JMM Editor's Choice: The changing face of diphtheria in Malaysia
Posted on January 7, 2019 by Microbiology Society
The Journal of Medical Microbiology (JMM) is a journal published by the Microbiology Society, focused on providing a comprehensive coverage of medical, dental and veterinary microbiology and infectious diseases, including bacteriology, virology, mycology and parasitology. This month, Norman Fry, Co-Editor-in-Chief of JMM, has selected an outstanding paper from the January issue to highlight as Editor’s Choice. The paper, titled ‘Molecular characterisation of Corynebacterium diphtheriae isolates in Malaysia between 1981 and 2016’, discusses the changes in the microbial populations that cause diphtheria in Malaysia.
Below, you can see Norman Fry’s synopsis of the paper along with a brief lay summary from the first author.
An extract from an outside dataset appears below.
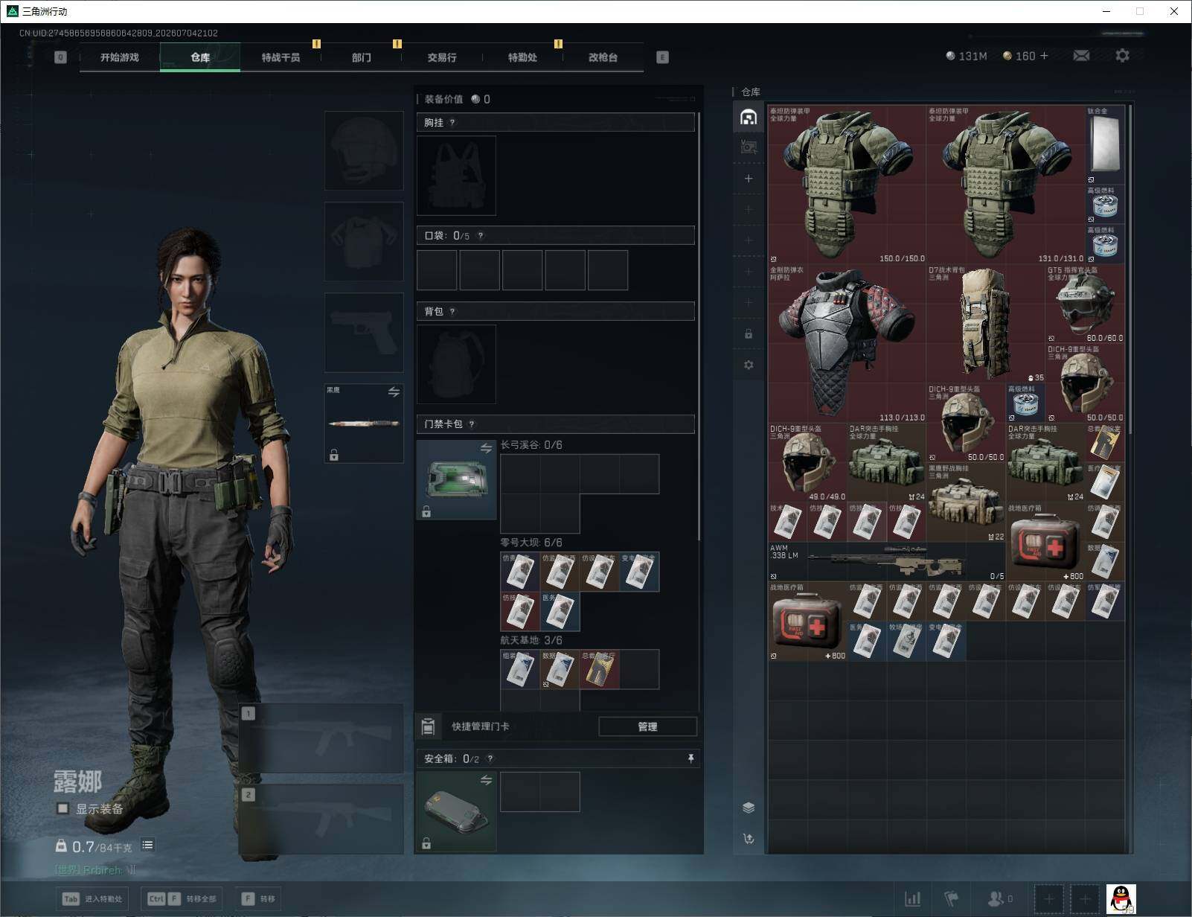
Task: Toggle the swap arrows on the 黑鹰 knife slot
Action: pos(394,392)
The full paper is free to read for one month on the Journal of Medical Microbiology website here.
Norman Fry - Many countries are seeing a resurgence of potentially life-threatening vaccine-preventable diseases, including diphtheria, due to suboptimal levels of childhood immunisation, waning immunity, increased population movement, political instability and breakdown of healthcare and public health systems. Microbiological characterisation of isolates together with key epidemiological data informs our understanding of microbial populations and disease over time. In their article, Mohd Khalid et al. describe the characterisation of Corynebacterium diphtheriae from Malaysia to investigate a rise in cases, from an average of less than three per year since 1990 to 31 in 2016. Reports collated by the World Health Organization show that this increase in cases in Malaysia was sustained in 2017 with 32 cases. Selected isolates were characterised using phenotypic and genotypic methods including whole-genome sequencing from which multi-locus sequence typing (MLST) data were derived.
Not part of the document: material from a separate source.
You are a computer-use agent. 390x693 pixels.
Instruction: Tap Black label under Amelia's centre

Their analyses show that the 2016 cases were caused by new clonal lineages in Malaysia. A number of novel sequence types were identified, one of which (ST453) appeared responsible for an outbreak in the state of Kedah. This article also highlights the utility of existing MLST schemes. Such schemes, together with newer core genome MLST schemes, their accompanying curated databases and bioinformatic tools such as those hosted by the PubMLST.org website, are becoming increasingly important in order to increase our understanding of the spread and transmission of these organisms.
The number of cases of diphtheria in Malaysia has remained low for nearly three decades, but this changed in 2016 when 31 cases were confirmed by the World Health Organization. To investigate this, we collected, characterised, and performed whole genome sequencing of 15 isolates from the 2016 cases and compared the results with isolates from previous isolations (1981–2010).
We showed that the 2016 cases were caused by emergence and spread of new clonal lineages in Malaysia. We also identified two clonal lineages that has persisted for more than 25 years and could potentially become an important source of diphtheria infection in the country.